___ EXCERPT PROVIDED

Even though he’s resolved to killing the Hulk if necessary, Cap still holds out hope that they can find another way to stop him…
…and Samson, who also realizes Hulk is getting weaker, suggests a way out.
Cap gives some personal perspective to the moral dilemma he finds himself dealing with…
…and calls back to the recent incident with the Beyonder, admitting that he is still torn over what should have been done (as is natural in tragic dilemmas, where no choice seems acceptable). Bur he recognizes a unique aspect of the current problem: that this Hulk is no longer a person in the meaningful sense, more like a zombie, alive in a sense but unthinking and unfeeling.
The battle goes on, as narrated by reporter Dianne Bellamy, who describes what the fight is doing to the heroes involved, both the most powerful…
…and the least, and even the people watching.
All except one, of course, who is taking the deterioration of the situation to hear.
Just as the Hulk weakens enough to be subdued by the heroes—who, whether out of purpose or bloodlust, prepare to dealing the killing blow—Betty arrives on the scene with Rick Jones and pleads to save the Hulk and, in the process, her husband Bruce.
This new fact changes Cap’s mind: He supported killing the Hulk only due to his mindless state and the fact that it would save countless innocent lives without endangering any more, even one, in the process. The rest of the Avengers apparently agree, while Betty, of all people, has second thoughts, because it means the Hulk will live on, and even in his “normal” state, he is a constant danger to those same innocent lives.

______
___ INFORMATION PROVIDED

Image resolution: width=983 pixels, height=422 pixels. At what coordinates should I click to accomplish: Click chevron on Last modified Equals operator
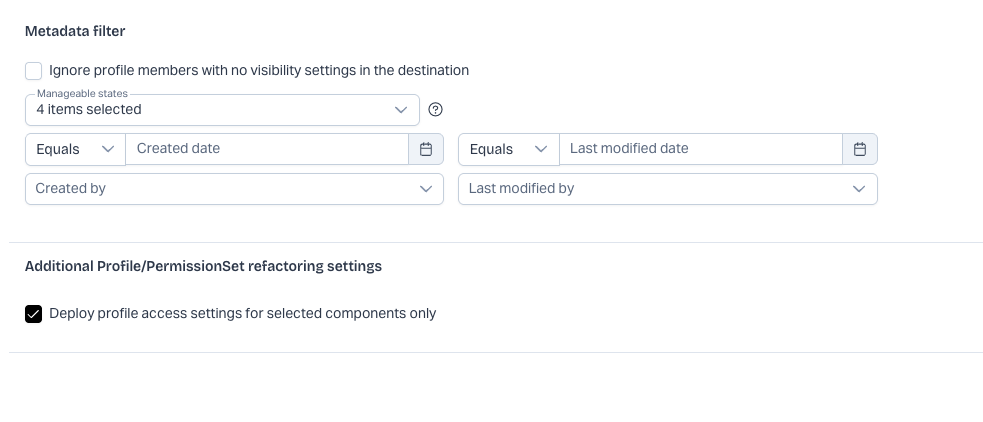(x=541, y=149)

______

- **PROBLEM**
In the excerpt about Captain America and the Hulk, who narrates the battle?

- **TASK RESPONSE**
Reporter Dianne Bellamy narrates the battle.